Fig 4. Analysis of Biomphalaria glabrata IR25a.

(A) The protein domain organization of a typical IR25a is shown above a protein alignment of Biomphalaria (Bgla), Aplysia (Acal), Panulirus (Parg) and Drosophila (Dmel) IR25a. Conserved amino acid residues are highlighted in purple (≥80% conserved) and blue (≥50% conserved), and ligand-binding domain S1 and S2 domains are shown with red lines above the sequences. Three key ligand-binding residues (R, T and D/E) are marked with a black dot. (B) Schematic representation of Biomphalaria IRs, showing conserved and invariable amino acids. Predicted S1 and S2 region are highlighted in green and yellow, respectively. (C) Structure of BglaIR25a predicted by SWISS-MODEL in conjunction with MDS. Top: tertiary structure, purple-α helix, blue-3-10 helix, yellow-β sheet, cyan-turn and white-random coil. Bottom: space filling of predicted binding site, yellow-predicted ligand binding S1 region, green-predicted ligand binding S2 region, and blue-predicted TM region.

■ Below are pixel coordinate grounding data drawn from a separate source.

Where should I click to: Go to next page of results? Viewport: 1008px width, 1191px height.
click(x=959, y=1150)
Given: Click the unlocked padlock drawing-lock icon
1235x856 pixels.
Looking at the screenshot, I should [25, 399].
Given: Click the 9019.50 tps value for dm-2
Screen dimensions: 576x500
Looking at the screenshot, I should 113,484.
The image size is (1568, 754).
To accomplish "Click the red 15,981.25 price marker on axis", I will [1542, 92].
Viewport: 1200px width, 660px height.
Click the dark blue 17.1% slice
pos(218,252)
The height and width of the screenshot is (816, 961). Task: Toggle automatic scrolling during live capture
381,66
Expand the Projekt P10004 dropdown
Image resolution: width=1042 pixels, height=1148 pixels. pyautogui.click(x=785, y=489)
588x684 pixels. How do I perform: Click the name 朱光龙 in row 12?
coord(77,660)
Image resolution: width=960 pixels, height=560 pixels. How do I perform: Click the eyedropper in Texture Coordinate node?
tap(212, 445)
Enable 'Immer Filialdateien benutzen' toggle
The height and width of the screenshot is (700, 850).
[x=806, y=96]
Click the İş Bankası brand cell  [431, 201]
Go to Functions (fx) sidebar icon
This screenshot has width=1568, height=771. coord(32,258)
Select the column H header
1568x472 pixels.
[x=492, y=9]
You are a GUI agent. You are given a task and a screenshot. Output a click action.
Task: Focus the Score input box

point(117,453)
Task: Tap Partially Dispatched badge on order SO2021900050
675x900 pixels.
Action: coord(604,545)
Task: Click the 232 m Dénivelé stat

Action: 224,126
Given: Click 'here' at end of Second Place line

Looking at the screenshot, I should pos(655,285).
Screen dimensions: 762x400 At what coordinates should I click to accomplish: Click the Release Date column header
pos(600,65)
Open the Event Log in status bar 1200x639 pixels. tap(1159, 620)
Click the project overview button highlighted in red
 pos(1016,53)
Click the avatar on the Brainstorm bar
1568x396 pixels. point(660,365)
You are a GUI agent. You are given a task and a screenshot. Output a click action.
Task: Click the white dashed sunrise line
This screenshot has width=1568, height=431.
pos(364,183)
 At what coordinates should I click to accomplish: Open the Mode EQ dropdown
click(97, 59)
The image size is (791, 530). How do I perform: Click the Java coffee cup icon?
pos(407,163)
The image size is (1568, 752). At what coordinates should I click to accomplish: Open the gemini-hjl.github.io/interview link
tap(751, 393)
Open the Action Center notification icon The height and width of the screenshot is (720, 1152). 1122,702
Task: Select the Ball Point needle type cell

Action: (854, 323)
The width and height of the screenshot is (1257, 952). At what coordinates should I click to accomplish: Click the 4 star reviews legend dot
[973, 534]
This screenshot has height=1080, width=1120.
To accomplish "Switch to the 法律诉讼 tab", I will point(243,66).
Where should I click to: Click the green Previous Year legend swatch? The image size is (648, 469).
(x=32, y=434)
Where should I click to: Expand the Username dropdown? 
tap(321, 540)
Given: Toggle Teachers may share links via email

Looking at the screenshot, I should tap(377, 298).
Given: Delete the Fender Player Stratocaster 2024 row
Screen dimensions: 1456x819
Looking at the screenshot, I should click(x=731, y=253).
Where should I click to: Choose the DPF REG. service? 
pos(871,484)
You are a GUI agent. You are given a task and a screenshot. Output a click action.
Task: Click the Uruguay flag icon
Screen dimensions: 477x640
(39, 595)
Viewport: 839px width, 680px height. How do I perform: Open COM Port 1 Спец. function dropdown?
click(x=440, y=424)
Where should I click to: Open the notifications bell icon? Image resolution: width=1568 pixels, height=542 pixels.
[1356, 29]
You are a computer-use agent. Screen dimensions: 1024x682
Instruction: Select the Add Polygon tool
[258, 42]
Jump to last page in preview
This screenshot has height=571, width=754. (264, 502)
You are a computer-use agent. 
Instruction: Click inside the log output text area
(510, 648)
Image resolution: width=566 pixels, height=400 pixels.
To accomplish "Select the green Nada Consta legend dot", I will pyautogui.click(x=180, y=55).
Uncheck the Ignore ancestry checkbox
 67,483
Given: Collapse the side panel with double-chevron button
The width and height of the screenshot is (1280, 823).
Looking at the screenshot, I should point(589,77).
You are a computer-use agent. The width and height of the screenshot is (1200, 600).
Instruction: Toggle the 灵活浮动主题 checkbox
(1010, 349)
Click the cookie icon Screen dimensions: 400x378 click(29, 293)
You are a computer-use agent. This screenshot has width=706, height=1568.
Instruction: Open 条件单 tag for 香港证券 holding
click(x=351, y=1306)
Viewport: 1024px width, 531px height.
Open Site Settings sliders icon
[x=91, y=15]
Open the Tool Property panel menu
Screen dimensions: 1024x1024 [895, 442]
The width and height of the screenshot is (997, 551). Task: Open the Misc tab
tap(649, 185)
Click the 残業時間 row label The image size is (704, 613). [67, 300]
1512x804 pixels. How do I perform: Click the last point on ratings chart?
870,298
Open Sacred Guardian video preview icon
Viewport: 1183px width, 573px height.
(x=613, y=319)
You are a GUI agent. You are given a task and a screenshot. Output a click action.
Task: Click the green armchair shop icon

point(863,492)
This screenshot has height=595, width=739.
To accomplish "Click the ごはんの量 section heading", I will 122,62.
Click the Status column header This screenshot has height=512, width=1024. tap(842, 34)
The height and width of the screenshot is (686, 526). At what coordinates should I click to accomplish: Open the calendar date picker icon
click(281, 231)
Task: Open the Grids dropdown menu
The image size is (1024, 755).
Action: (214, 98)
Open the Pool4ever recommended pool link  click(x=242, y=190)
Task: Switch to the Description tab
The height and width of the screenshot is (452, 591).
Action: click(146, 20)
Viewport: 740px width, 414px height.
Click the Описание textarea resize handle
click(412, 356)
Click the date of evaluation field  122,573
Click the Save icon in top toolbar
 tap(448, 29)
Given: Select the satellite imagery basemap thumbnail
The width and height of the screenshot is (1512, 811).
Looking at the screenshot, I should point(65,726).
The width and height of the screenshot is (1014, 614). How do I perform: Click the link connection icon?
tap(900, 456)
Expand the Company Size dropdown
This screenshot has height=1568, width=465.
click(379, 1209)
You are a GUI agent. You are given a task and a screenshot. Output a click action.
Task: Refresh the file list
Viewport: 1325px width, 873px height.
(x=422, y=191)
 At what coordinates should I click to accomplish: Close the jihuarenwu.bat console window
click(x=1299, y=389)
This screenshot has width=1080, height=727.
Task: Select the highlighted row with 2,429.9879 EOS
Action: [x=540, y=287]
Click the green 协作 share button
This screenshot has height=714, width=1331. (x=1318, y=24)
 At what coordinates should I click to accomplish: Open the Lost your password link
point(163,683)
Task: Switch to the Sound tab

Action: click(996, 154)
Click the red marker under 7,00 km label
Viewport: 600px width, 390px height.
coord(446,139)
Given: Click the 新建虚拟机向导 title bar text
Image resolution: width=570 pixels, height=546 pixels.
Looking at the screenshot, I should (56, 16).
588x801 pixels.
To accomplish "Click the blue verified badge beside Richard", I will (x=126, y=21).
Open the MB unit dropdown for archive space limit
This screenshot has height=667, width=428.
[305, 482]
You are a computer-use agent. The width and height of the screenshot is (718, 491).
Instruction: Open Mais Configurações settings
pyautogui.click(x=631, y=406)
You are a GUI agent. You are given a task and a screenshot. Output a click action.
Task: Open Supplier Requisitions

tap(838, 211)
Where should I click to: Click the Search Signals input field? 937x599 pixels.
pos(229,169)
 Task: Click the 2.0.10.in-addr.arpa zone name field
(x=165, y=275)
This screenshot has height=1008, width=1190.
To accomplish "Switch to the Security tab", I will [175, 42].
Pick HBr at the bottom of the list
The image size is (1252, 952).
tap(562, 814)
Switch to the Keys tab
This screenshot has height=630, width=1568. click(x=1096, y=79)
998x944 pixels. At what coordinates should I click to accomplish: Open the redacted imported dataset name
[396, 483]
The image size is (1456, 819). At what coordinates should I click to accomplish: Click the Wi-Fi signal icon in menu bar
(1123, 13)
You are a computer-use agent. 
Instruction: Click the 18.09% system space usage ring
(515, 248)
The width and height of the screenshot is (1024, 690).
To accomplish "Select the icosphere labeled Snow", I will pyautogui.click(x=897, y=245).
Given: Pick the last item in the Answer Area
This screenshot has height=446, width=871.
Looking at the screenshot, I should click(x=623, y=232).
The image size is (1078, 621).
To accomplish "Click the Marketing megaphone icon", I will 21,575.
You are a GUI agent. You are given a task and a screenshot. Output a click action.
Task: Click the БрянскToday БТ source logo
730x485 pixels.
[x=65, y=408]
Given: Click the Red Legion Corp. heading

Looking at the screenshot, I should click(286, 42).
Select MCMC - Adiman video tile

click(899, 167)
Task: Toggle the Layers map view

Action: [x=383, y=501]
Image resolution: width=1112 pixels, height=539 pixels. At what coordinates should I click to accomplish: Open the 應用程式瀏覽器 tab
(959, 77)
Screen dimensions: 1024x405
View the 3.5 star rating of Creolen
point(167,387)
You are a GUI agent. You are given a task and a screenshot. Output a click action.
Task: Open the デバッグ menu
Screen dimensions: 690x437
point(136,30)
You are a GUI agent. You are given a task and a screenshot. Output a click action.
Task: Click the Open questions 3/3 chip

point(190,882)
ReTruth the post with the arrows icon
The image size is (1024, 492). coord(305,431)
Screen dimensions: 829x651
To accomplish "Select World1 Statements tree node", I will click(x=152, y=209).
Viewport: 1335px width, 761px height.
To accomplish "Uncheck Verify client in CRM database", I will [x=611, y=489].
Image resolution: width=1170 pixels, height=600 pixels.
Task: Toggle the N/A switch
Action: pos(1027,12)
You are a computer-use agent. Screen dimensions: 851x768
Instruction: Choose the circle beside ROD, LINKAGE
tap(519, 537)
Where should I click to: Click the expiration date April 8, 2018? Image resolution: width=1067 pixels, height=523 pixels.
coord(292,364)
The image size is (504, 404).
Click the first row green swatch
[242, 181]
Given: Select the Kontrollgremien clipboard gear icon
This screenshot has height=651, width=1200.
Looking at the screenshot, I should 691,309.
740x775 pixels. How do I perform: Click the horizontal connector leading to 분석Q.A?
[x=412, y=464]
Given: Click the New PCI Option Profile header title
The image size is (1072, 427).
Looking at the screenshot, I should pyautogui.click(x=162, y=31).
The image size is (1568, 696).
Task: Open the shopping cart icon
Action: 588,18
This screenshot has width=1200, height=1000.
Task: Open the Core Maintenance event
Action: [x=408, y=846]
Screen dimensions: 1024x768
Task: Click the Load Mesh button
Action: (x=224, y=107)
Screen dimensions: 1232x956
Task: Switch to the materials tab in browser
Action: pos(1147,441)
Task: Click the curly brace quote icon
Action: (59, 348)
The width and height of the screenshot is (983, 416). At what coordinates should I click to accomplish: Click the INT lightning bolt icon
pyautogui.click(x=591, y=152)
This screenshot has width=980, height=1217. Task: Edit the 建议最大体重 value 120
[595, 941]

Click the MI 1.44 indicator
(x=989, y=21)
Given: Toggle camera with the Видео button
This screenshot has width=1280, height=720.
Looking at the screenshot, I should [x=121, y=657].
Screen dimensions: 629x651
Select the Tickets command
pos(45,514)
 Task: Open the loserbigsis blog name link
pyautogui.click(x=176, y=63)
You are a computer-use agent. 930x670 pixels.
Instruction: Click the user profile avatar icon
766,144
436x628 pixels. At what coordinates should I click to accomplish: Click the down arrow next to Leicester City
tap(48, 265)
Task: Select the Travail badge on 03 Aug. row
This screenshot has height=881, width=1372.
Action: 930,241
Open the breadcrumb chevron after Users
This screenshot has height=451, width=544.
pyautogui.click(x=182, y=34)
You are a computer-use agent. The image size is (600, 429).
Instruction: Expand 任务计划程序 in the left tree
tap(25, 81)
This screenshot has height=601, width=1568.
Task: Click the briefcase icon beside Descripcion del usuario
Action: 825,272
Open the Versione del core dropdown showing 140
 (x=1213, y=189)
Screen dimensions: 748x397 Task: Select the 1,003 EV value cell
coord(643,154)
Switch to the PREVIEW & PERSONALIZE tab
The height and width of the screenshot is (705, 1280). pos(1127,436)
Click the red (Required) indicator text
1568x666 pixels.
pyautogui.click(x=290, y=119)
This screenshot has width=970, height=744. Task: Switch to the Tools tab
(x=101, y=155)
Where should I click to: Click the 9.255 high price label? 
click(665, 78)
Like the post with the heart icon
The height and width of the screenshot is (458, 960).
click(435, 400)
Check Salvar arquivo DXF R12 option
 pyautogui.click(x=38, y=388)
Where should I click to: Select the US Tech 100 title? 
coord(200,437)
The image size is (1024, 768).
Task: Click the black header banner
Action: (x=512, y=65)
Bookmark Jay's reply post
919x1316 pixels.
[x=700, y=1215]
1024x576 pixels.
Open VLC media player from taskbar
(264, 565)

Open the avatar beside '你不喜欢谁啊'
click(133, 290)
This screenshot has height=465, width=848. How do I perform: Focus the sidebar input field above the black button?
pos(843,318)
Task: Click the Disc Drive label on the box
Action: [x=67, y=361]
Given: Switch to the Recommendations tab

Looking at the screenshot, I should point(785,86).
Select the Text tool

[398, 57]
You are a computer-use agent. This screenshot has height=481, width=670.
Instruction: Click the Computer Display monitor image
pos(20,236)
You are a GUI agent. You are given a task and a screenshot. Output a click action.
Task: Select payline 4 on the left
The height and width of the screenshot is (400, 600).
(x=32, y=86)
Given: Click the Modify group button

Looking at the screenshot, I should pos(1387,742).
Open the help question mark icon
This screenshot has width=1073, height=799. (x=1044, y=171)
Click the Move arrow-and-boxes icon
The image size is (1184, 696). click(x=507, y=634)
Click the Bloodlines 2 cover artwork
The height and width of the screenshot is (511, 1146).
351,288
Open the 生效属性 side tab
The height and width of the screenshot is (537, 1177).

Fig 5. Expression of BglaIR25a as detected by in situ hybridization in Biomphalaria glabrata tentacle.

(A) Control whole-mount in situ hybridization on tentacle tissue with a DIG-labelled sense riboprobe for BglaIR25a. No signal is apparent. (B-D) Whole-mount tentacle probed with antisense riboprobe for BglaIR25a. (E-I) Cryostat sections showing cellular localization of IR25a within central and peripheral cells (arrows). d, distal; p, proximal.